In December highly dreaded news hit: Chronic wasting disease has reached western Wyoming’s elk.
Of particular concern is that more than 20,000 elk in Jackson Hole, Star Valley and the Green River Basin gather tightly over lines of hay and pelleted alfalfa for months each winter. These artificial congregations on feedgrounds have been a part of the landscape for a century and serve a purpose, keeping animals alive through the winter and away from highways, haystacks meant for cattle, and our homes.
Yet staying the course is now reckless.
Let’s not fool ourselves about the gravity of CWD in feedground elk.
A transmissible spongiform encephalopathy, CWD is neither viral nor bacterial but rather spread by a misformed protein called a prion. Prions travel from animal to animal through contact but also through the landscape itself, surviving for years in the soil.
Once the infectious agents have established on the National Elk Refuge and Wyoming’s 22 feedgrounds, there will be no getting rid of them. It’s problematic to concentrate thousands of elk in these same areas year after year over feed, a practice that increases elk contact rates by 2.6 times, according to refuge research. The formula is in place for a “zombie-apocalypse kind of scenario,” as the refuge’s former manager, Brian Glaspell, put it.
So far, federal and state agencies have lacked the will to heed science and take any meaningful steps to avert such an outcome.
The Wyoming Game and Fish Department is starting down the road of creating an elk feedground management plan, but the director has already indicated there’s “no real potential” to change feeding operations for years to come. The refuge is experimenting with shortening the feeding season, a move that should be applauded and accelerated.
This catastrophe has been decades in the making, with science clearly warning of the dire consequences.
Wildlife managers should have started weaning elk off artificial feed years ago.
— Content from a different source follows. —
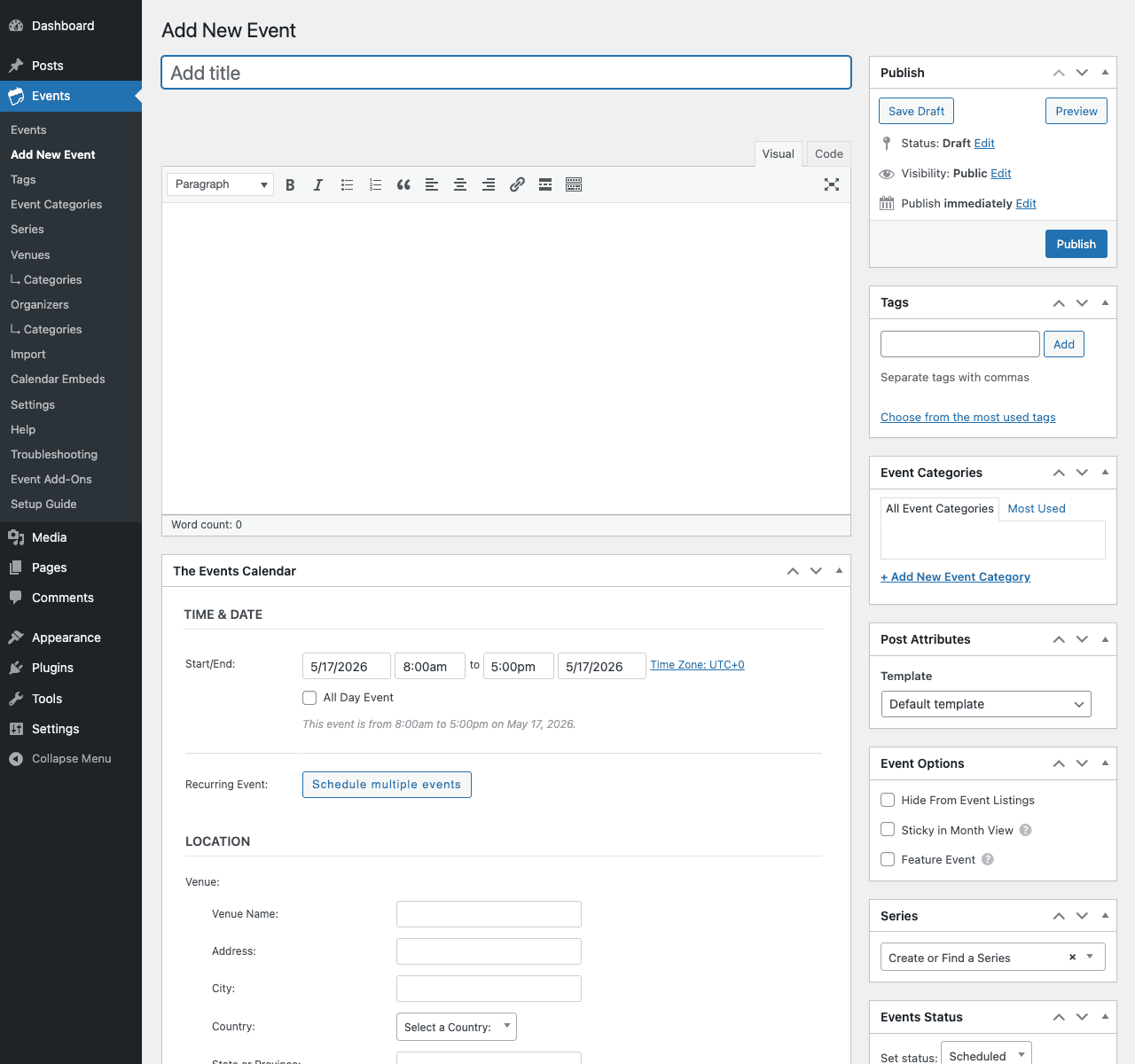
Task: Switch to the Most Used categories tab
Action: 1037,508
An incinerator capable of destroying prions should have been built by now to properly dispose of infectious carcasses, which otherwise risk becoming deadly reservoirs of disease scattered across the landscape.
In places where CWD is now entrenched, some hunters have given up on hunting because their animals come back CWD-positive too often while others risk eating infected meat, another recipe for disaster.
For the good of the elk and the future of hunting, wildlife managers need to move beyond wishful thinking.
Take bigger steps to shorten, and then eliminate, the feeding season. Help ranchers fence haystacks to keep elk out. Educate the community to build tolerance for more elk on highways, in yards and on ranches. Plan and fund an incinerator.
Those changes won’t sit well with everyone, especially ranchers and hunting outfitters, but bold leadership is needed to avoid gravely risking the health of our elk herds.